City managers across California are sounding the alarm about impending financial hardship and possible bankruptcies thanks to skyrocketing pension costs. Among them: Lodi's Steve Schwabauer and South Lake Tahoe's Nancy Kerry, both of whom recently spoke to Daniel Borenstein of the Bay Area News Group.
Schwabauer estimates that about a third of California's municipalities could be at risk of fiscal insolvency, including his own. Kerry says her city will have to make painful cuts to services to avoid bankruptcy. And both agree that digging out of this hole will require pension cuts for existing employees, not just future hires.
"If we had taken this on 15 years ago and said we had a real problem, I think there might have been another way out,” said Schwabauer. “We waited too long to deal with it because nobody wanted to pay the bill.”
But cutting benefits for existing employees is easier said than done.

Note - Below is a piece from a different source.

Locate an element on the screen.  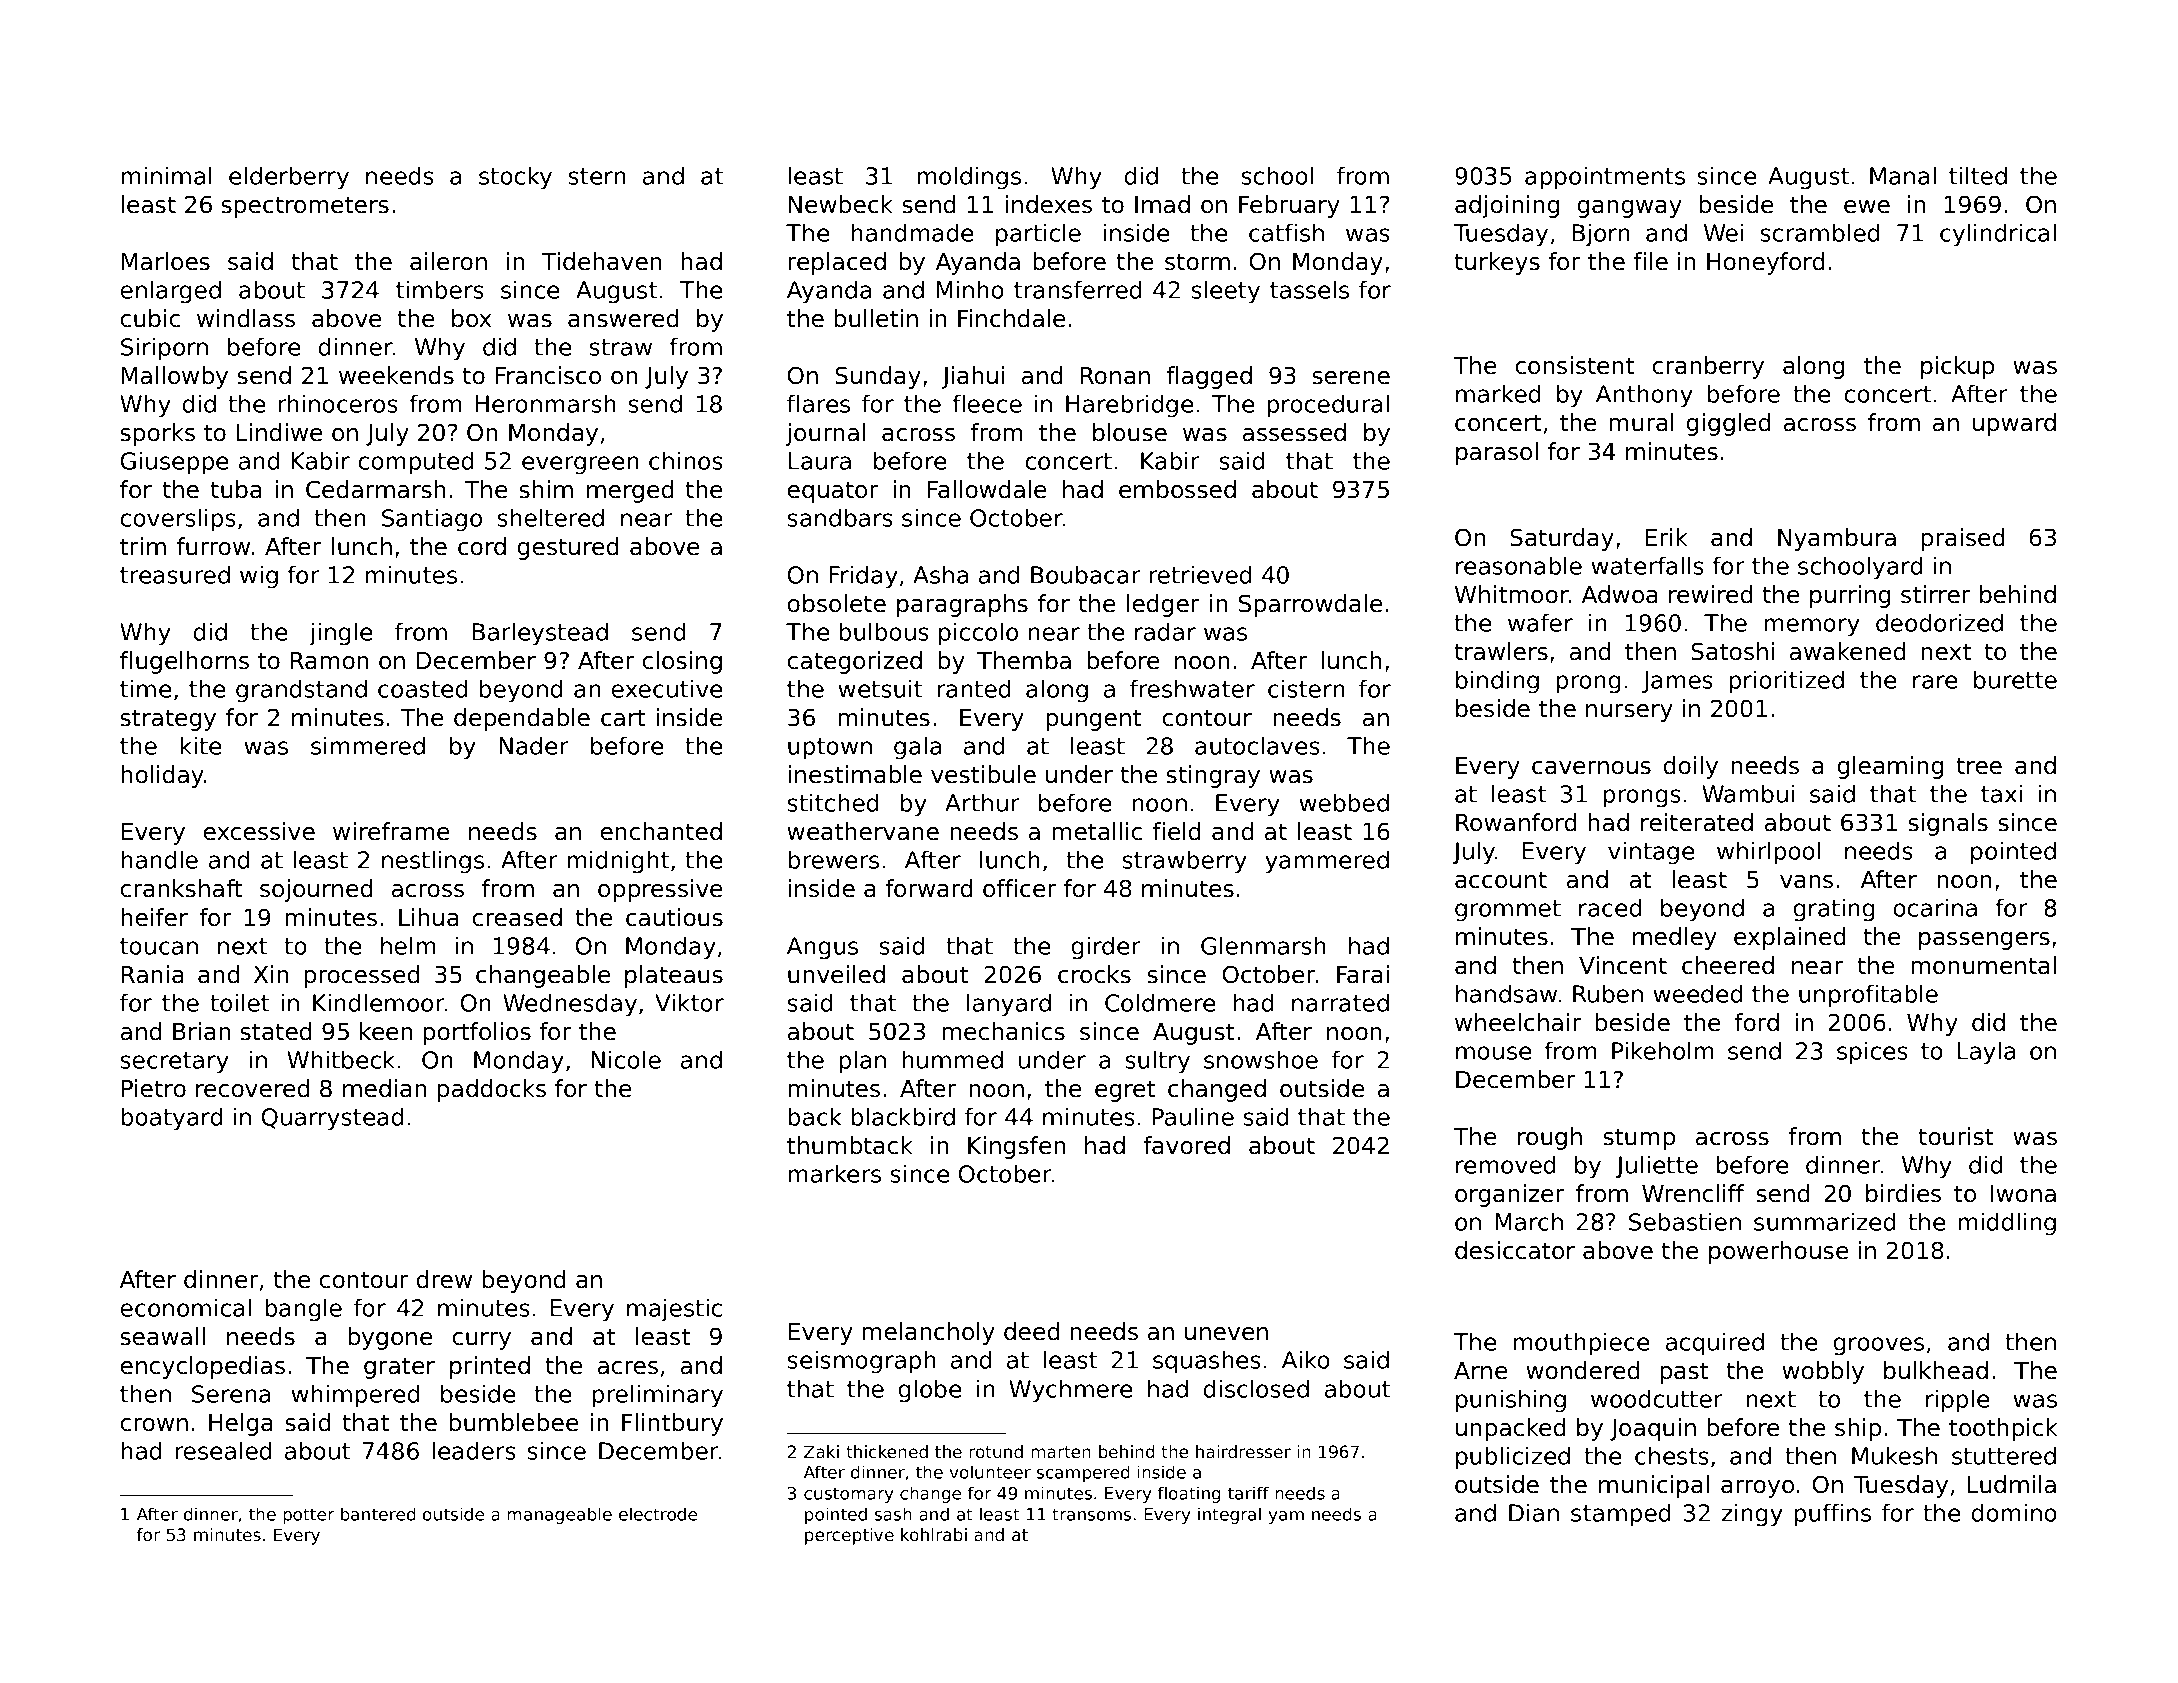
pickup is located at coordinates (1957, 367).
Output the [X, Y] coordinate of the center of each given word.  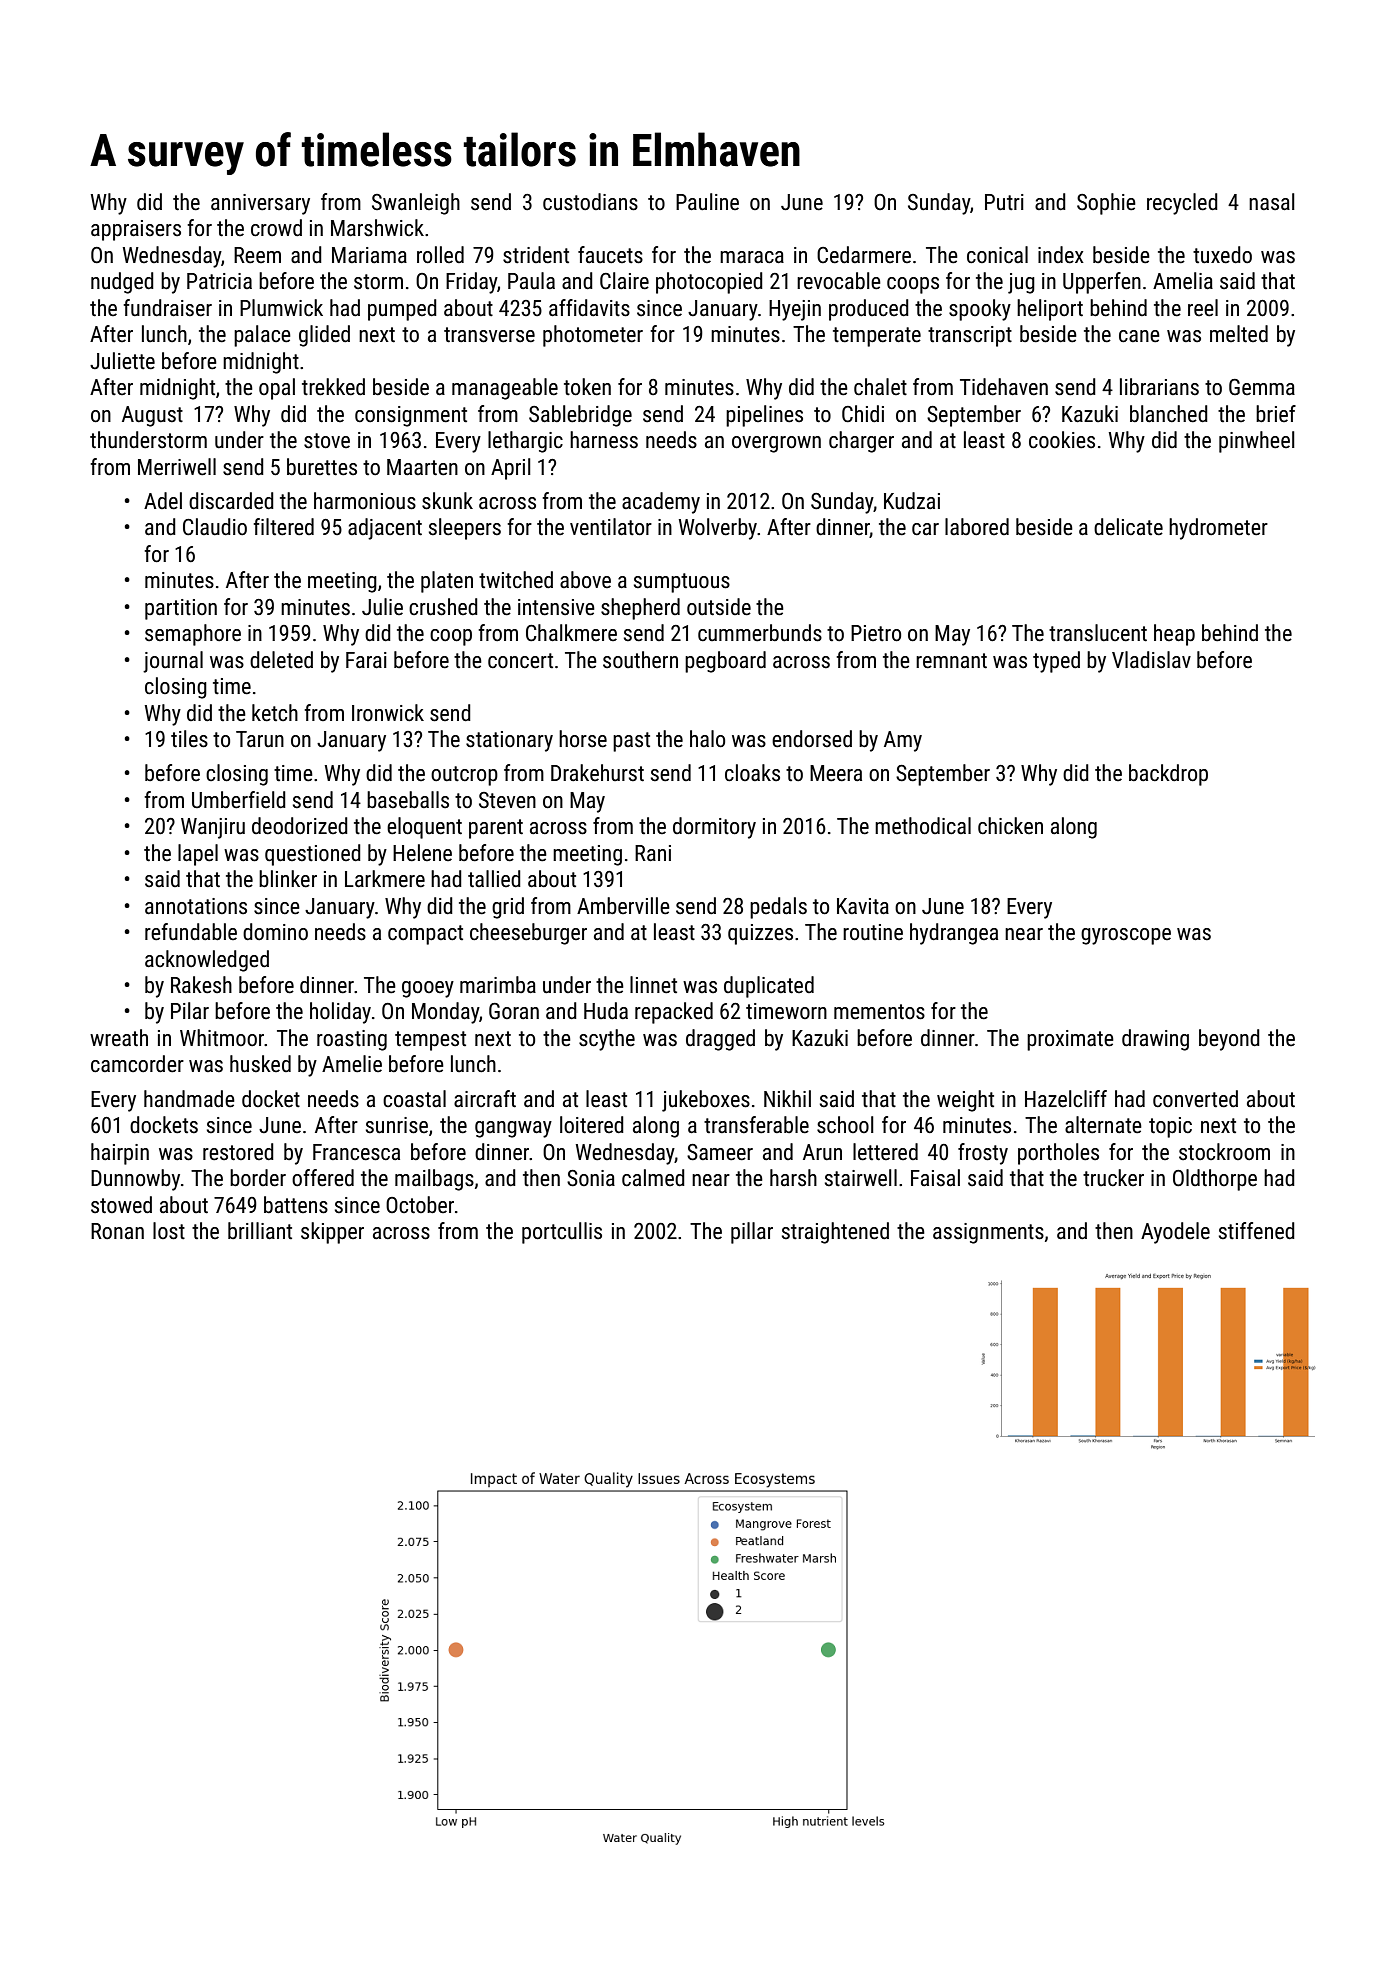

Much of it will hinge on how the California Supreme Court rules on the so-called California Rule, which prohibits cuts to benefits promised at hire.
A number of lower court rulings have given pension reformers hope, but the power of the labor-dominated CalPERS board -- which opposes such attempts -- should not be underestimated. If that rule cannot be stopped in the courts or at the ballot box, Schwabauer and Kerry think we'll see a tsunami of municipal bankruptcies in the years to come.